Passage to read:
Real-Time Public Health Surveillance for Emergency Preparedness

Jean-Paul Chretien 1,, Nancy E Tomich 1, Joel C Gaydos 1, Patrick W Kelley 1
PMCID: PMC2707469  PMID: 19542047

Abstract

Public health agencies conduct surveillance to identify and prioritize health issues and evaluate interventions. Recently, natural and deliberate epidemics have motivated supplementary approaches to traditional surveillance methods based on physician and laboratory reporting.

Fueled initially by post–September 11, 2001, bioterrorism-related funding, and more recently used for detecting natural outbreaks, these systems, many of which are called “syndromic” systems because they focus on syndromes recorded before the diagnosis, capture real-time health data and scan for anomalies suggesting an outbreak. Although these systems as typically implemented have often proven unreliable for detecting natural and simulated epidemics, real-time health-related data hold promise for public health.

If redesigned to reliably perform beyond outbreak detection, syndromic systems could demonstrate unprecedented capabilities in responding to public health emergencies.


Public health agencies conduct surveillance to identify and prioritize health issues and evaluate interventions. Marking a change from traditional surveillance approaches, in recent years, natural and deliberate epidemics have motivated supplementary approaches to traditional surveillance methods based on physician and laboratory reporting, which can be insensitive and slow. Systems that use automated procedures to capture near-real-time data on patient presentations or care-seeking behavior (“health indicators”) and scan for anomalies suggesting an outbreak have proliferated in the United States1 (see the box on the following page). Many are called “syndromic” surveillance systems because they monitor clinical syndromes recorded before definitive diagnosis. Following the attacks of September 11, 2001, early syndromic surveillance efforts focused on detecting bioterrorism attacks in large populations; more recently, sponsors, users, and researchers have commonly cited their potential for detecting naturally occurring epidemics as well (e.g., Henning2).

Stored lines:
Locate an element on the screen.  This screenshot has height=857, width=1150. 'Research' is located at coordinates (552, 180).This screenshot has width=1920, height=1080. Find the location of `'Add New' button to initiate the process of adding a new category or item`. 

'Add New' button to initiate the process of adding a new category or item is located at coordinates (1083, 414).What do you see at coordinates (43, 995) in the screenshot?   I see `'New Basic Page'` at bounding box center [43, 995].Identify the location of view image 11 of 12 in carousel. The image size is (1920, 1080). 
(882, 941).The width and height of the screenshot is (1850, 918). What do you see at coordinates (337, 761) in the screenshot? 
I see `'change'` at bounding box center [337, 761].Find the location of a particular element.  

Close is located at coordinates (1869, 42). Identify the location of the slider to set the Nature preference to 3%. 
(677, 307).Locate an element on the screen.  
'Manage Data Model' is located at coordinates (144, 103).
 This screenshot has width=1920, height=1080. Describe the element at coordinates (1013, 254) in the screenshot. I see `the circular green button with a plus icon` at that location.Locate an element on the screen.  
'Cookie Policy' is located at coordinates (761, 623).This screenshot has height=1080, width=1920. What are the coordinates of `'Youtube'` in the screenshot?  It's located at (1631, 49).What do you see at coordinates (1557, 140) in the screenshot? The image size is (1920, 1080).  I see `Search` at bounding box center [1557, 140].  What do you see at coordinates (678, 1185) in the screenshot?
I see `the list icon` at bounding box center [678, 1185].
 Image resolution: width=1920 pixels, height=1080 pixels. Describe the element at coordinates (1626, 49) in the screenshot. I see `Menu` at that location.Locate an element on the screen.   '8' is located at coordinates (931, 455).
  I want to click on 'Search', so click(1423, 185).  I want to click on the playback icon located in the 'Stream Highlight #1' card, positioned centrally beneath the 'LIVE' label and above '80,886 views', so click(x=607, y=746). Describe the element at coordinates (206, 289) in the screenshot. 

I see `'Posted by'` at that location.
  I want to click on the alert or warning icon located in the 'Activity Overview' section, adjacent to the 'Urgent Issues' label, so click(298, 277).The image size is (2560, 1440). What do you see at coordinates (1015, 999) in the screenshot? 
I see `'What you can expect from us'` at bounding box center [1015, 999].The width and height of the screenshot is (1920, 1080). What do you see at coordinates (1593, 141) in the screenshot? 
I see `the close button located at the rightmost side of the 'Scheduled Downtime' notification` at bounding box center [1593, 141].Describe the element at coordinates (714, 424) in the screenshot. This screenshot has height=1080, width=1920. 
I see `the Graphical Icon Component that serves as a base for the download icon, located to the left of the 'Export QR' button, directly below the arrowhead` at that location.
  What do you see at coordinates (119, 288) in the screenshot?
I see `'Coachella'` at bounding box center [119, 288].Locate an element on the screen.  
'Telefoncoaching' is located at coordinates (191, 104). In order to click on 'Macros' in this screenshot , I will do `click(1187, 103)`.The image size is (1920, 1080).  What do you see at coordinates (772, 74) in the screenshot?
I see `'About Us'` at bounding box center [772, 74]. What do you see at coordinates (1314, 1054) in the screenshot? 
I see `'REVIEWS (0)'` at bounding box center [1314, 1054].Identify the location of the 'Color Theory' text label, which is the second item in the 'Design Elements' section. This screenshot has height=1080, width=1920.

Goal of the exercise:
According to the surveillance passage, why are many of these systems called "syndromic"? Rely on the surveillance passage alone.

Result of the exercise:
They monitor clinical syndromes recorded before definitive diagnosis.